Un nouveau tournant s’ouvre dans l’affaire du disparu Grégory Villemin, retrouvé noyé à quatre ans le 16 octobre 1984 dans la Vologne. Sa grand-tante Jacqueline Jacob a annoncé mercredi dernier avoir déposé deux recours pour annuler sa mise en examen.

Selon ses avocats, cette démarche vise à constater la prescription de l’action publique devant la chambre de l’instruction de la cour d’appel de Dijon, ce qui permettrait de révoquer les poursuites contre elle. La date de l’audience reste à fixer.

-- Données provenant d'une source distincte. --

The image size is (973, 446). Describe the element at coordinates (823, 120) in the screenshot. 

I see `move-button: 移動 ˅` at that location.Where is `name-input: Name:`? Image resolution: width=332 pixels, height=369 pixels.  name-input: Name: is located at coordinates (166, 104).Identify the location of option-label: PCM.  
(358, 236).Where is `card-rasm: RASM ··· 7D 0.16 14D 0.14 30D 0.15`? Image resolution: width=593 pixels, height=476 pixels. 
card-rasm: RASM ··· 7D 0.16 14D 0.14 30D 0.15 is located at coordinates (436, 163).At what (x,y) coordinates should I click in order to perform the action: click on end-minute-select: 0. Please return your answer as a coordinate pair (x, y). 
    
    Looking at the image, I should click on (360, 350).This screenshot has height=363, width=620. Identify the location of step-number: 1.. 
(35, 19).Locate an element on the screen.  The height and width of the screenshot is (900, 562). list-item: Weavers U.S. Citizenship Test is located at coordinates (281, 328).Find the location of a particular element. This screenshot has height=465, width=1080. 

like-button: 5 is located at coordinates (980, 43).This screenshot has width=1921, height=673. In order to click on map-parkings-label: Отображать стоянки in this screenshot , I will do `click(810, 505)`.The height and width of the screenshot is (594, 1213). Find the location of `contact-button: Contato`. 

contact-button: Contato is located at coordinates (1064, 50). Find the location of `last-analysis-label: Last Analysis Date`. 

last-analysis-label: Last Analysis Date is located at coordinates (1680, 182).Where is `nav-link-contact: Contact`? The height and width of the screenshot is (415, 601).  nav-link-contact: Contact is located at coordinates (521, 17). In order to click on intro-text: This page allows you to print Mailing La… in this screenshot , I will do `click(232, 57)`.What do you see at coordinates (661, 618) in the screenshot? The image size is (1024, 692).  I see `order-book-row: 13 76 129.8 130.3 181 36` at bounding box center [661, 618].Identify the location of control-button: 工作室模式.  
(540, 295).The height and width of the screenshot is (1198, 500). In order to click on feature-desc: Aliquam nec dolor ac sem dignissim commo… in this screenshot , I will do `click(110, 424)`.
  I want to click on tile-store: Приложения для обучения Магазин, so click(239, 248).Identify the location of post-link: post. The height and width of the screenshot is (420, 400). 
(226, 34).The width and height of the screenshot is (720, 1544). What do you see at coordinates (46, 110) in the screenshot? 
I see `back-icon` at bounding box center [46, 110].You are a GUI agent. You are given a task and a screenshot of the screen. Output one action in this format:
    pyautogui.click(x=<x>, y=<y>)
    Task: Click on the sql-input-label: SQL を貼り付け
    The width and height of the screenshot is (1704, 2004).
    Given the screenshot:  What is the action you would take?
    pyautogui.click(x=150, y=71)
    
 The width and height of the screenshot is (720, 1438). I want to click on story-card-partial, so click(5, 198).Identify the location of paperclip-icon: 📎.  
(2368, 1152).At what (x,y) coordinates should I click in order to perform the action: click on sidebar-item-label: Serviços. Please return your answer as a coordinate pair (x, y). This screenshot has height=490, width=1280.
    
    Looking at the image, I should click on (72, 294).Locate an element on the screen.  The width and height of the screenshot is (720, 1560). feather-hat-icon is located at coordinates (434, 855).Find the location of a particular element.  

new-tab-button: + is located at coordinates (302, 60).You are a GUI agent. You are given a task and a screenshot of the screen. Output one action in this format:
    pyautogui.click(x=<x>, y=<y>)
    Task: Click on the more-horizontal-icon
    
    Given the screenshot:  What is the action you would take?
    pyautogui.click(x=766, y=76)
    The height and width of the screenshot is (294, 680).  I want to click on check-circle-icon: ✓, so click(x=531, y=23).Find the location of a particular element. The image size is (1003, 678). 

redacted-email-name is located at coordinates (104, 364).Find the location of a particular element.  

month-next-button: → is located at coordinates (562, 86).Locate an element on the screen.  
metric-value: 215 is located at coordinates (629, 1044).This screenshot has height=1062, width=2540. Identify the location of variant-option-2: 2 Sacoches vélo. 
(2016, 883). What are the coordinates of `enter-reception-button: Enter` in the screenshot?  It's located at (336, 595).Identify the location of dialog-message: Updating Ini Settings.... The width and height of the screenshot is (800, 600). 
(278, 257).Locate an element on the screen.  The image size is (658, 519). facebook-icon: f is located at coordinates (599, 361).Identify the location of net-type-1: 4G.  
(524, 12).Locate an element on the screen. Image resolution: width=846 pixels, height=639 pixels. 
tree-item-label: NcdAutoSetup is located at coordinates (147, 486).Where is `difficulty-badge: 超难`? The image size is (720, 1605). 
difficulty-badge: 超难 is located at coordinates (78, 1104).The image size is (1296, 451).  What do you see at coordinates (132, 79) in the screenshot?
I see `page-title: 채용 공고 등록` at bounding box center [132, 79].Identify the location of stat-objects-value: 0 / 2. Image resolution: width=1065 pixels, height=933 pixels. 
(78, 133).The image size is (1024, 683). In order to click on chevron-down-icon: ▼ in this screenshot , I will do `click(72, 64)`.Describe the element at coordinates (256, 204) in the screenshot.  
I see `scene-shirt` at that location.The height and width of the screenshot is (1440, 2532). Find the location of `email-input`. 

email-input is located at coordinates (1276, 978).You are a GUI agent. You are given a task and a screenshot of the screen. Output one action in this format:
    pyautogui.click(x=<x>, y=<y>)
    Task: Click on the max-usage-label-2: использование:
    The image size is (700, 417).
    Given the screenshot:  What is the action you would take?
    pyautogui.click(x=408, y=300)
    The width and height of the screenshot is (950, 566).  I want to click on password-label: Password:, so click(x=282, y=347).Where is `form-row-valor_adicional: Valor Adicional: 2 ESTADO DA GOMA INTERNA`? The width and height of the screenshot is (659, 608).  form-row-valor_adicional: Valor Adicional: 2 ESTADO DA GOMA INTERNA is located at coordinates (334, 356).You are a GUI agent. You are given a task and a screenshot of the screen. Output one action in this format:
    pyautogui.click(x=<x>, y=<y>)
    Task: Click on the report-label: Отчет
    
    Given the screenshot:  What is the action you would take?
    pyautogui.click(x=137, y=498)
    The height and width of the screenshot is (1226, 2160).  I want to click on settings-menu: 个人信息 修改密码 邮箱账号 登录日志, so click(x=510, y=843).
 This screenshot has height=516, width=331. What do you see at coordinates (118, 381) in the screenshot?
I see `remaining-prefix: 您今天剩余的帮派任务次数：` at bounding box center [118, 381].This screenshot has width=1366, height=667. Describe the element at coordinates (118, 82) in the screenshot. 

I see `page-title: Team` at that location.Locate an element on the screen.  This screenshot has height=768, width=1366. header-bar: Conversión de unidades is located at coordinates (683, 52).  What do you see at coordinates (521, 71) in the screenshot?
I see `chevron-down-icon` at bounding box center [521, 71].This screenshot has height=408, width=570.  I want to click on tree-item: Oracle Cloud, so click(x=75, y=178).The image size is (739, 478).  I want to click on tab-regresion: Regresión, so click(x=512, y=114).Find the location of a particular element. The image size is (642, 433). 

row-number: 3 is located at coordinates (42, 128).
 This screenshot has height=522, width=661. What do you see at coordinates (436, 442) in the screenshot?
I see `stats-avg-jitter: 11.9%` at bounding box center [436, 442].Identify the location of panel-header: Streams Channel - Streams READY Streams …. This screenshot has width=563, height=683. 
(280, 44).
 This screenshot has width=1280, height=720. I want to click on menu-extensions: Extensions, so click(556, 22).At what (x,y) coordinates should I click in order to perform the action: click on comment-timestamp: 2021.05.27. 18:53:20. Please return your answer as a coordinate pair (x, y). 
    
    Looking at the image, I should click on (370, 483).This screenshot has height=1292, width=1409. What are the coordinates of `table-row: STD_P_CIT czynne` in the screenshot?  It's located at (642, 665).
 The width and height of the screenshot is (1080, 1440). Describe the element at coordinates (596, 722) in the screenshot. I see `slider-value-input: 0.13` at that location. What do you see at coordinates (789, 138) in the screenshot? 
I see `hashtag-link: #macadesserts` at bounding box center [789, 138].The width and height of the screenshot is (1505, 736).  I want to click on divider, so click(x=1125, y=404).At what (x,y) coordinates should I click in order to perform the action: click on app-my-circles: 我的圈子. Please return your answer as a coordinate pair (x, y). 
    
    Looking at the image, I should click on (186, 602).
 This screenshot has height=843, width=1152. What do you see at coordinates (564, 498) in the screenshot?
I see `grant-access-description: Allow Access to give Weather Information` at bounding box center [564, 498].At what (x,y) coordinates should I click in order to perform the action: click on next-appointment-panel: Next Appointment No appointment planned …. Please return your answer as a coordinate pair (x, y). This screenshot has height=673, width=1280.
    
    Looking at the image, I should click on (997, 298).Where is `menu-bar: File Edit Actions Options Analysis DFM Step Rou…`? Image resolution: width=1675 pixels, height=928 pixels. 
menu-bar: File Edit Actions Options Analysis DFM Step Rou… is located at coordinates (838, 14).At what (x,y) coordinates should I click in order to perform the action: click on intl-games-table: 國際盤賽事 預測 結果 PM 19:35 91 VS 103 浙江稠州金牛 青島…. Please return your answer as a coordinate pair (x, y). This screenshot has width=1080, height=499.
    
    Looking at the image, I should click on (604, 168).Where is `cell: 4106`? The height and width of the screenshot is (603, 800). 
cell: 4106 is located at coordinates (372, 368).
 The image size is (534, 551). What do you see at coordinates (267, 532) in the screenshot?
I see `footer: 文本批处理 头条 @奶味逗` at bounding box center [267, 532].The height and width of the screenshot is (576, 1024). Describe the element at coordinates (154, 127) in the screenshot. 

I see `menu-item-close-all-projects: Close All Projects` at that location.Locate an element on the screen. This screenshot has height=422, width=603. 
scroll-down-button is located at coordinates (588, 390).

Jacqueline Jacob, dont l’époux est frère de la grand-mère du jeune garçon, a été identifiée par les enquêteurs comme l’un des cinq « corbeaux » impliqués dans le drame. Les juges d’instruction considèrent qu’elle aurait revendiqué l’assassinat de Grégory, tandis que sa défense conteste fermement ces accusations.

« Ce procès n’est pas fondé », a déclaré Me Stéphane Giuranna en octobre dernier. « La justice ne doit pas répéter ses erreurs », rappelle également Me Alexandre Bouthier, évoquant l’annulation de la première mise en examen de sa cliente (2017) pour un vice de forme. Après quarante ans d’enquête, une nouvelle étape s’ouvre pour clarifier cette affaire qui continue de marquer les familles concernées.